一瞬のシエルさんが怖くなり、もう一度ゲートを見ると零蘭さんが上から私を覗き込み視界が塞がる。
「イヴちゃん、見るの初めてー?」
「は、はい。初めて見ました。
お城からは見えないので…。」
「此処は高いからねぇ。
よく見えるでしょ。」
「はい。」
「俺達がゲートを見ないのは魔王様が雲を操って見えないようにしてるんだよ。」
ブレイズさんがそう仰る。
「雲を下に集めて濃くしているからその雲の群勢より上にある此処はよく見えるわけじゃよ。」
ケルツァさんが抜けた雲海はティリア様の魔法で、普段見えないのはティリア様のお陰ということですよね。
「そっちにはゲート見るってだけでも嫌になる奴らいっぱいだもんね!」
零蘭さんが笑顔で仰るけれど少し挑発されているような気がします…。
「えぇ本当に!
胸糞悪いとはまさにこの事ですね!」
シエルさんが進んで口を開くとは思いませんでした。両隣のブレイズさんとフレリアさんも腕を組んで悪い笑顔を浮かべています。

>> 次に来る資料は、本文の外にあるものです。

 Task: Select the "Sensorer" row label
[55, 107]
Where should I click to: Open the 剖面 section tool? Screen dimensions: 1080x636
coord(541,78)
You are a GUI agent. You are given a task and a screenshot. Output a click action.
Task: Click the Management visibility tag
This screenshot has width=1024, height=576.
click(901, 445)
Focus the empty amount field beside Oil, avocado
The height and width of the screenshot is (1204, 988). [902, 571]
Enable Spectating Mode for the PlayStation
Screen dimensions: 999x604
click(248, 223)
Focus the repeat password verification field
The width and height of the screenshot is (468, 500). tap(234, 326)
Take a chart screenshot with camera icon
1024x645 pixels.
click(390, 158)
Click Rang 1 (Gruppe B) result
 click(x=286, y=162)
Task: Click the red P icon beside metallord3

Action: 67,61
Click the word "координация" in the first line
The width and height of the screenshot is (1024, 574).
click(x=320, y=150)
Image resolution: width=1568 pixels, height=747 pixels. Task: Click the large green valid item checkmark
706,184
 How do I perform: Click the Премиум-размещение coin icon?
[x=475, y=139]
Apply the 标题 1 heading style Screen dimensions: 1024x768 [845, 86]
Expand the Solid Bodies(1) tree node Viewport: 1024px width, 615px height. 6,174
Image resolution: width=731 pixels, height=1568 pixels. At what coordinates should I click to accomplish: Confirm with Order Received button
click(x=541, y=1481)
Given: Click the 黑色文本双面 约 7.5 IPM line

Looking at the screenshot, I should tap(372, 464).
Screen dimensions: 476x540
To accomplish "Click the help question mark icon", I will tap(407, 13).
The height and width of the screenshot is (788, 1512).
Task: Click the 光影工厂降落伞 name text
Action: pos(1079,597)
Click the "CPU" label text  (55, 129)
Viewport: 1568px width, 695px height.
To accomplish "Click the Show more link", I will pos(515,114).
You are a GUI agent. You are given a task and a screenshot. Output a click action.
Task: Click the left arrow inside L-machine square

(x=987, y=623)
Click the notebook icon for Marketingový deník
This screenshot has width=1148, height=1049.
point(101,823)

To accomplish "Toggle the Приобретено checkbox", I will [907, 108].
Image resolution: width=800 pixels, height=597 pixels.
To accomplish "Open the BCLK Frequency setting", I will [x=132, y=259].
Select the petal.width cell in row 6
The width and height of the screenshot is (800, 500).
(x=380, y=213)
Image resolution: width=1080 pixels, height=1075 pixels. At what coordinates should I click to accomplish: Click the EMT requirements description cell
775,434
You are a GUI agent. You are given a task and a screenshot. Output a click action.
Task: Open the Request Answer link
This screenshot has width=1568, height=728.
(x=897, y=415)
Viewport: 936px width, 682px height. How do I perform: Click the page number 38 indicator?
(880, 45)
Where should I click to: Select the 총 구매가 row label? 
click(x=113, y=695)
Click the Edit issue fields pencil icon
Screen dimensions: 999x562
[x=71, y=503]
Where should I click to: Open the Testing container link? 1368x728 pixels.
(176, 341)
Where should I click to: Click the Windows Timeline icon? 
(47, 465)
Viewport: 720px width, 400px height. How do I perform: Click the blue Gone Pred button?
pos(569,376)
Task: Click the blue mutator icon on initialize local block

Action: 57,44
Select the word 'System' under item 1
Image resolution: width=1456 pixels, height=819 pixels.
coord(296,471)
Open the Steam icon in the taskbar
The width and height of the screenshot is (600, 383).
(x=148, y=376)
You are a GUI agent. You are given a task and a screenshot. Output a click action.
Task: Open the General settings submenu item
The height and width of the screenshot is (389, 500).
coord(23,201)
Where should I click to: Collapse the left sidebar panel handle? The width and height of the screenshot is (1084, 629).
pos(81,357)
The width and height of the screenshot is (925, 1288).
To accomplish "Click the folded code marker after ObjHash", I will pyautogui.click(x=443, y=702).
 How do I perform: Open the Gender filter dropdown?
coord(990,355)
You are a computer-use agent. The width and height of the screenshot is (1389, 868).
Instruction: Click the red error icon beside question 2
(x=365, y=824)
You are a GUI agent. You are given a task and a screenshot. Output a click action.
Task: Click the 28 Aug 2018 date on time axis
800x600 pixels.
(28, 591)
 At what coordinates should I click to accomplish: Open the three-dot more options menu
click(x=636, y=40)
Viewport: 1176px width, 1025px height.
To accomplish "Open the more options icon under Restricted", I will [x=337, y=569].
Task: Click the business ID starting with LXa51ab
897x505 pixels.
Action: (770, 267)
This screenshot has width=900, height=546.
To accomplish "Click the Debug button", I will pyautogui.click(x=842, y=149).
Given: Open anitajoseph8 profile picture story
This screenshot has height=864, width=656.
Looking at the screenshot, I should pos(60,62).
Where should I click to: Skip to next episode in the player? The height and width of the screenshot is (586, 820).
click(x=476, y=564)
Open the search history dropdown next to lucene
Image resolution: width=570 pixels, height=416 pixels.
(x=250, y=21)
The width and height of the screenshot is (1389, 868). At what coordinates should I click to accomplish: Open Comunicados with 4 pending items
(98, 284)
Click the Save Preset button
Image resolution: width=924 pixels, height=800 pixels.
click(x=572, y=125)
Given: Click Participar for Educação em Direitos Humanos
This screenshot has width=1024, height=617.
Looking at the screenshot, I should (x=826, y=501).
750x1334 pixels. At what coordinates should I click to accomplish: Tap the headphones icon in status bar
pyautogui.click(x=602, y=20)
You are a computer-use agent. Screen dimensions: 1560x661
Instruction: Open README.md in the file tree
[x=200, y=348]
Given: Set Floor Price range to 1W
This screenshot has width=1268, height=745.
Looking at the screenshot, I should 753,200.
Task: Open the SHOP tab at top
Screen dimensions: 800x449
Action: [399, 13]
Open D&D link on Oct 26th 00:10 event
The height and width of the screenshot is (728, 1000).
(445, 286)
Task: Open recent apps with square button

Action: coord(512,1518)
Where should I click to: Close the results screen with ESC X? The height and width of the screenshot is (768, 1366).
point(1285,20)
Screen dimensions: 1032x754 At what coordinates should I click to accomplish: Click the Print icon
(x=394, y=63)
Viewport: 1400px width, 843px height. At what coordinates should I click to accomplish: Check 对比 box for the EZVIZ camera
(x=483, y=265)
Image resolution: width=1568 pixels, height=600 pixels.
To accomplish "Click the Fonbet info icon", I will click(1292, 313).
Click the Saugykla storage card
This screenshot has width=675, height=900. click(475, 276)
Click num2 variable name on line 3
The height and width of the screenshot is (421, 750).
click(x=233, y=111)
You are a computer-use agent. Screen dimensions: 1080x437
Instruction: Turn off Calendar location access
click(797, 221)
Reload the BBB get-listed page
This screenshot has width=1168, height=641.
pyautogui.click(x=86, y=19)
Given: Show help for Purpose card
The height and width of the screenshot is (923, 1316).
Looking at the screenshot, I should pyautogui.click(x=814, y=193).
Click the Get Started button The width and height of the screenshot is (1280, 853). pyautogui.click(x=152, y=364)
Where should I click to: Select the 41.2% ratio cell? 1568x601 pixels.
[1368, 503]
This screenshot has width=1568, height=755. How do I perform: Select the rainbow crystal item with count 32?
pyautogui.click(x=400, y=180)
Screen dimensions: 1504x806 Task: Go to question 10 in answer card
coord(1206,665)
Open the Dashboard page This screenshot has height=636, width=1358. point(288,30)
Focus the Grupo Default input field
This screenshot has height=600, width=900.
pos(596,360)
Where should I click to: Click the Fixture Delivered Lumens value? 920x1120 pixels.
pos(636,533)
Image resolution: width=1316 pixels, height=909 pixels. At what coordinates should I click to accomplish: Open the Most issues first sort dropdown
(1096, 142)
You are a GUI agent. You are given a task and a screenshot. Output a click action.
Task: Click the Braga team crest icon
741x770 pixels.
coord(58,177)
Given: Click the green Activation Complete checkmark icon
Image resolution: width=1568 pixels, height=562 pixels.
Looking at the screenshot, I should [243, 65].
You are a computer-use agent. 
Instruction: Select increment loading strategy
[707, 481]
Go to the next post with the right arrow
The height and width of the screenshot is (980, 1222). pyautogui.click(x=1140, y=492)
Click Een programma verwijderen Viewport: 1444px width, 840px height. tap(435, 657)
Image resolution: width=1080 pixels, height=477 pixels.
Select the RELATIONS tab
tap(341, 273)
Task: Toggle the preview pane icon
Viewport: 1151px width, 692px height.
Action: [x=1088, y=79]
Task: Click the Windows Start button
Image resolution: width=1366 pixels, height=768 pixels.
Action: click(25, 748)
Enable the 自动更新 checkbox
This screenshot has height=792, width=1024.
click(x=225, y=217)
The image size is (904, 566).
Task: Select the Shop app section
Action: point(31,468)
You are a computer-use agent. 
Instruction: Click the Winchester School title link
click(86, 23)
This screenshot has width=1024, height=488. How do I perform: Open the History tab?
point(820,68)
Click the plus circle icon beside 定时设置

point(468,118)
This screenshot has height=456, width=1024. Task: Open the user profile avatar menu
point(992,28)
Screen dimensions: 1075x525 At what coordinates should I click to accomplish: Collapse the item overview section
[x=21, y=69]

「うむ!アレが爆発して巻き込まれんかのうとは思っておる!」
「うん!俺も死ねばいいのにって思うよ!」
天使種の方々に仰っているとは思いますが…
何故でしょう、言葉の先が若干零蘭さんにも向いているような…。
「アレ僕に言ってる?」
「い、いやぁ…あはは…。」
肯定は出来ませんが否定も出来ず中途半端な笑みを浮かべるしか出来ません。
ブレイズさんは零蘭さんに歩み寄り手を出します。
「そして零蘭、俺のナイフは?」
「ケルツァに渡した〜。」
「え、じゃあケルツァは?」
「イツァムの様子を見るとか何とか。
別棟のあの部屋にいると思う。」
零蘭さんが塔の対面にある煉瓦造りの大きな建物の一室を指さしました。沢山ある窓の中で指さし部分だけが開いています。
「も〜…じゃあ返してもらいに行」
ドォンッ!
「ッ!?」
ブレイズさんの言葉を遮るように辺りに響く爆発音。
発生源は先程のケルツァさん達が居るであろうお部屋。黒い煙がもくもくと外へ出ています。
「俺のナイフがッ!!」
銀食器が大切な命であるかのようにブレイズさんはとてつもない速さで部屋へ向かいます。
ケルツァさんとイツァムさんが心配です!
「お2人が心配ですっ早く行きましょう!!
シエルさん!フレリアさん!」
「はい!」
「あいわかった!」
私はノロマなのでシエルさんに抱えてもらい部屋を目指す事に。どうかご無事で…!
「うわぁシエル君達はや〜い!」
「ふむ…あっという間に行ってしまったな。」
「王龍様、如何致しましょう。」
「他種族をあんなに心配するなぞ…。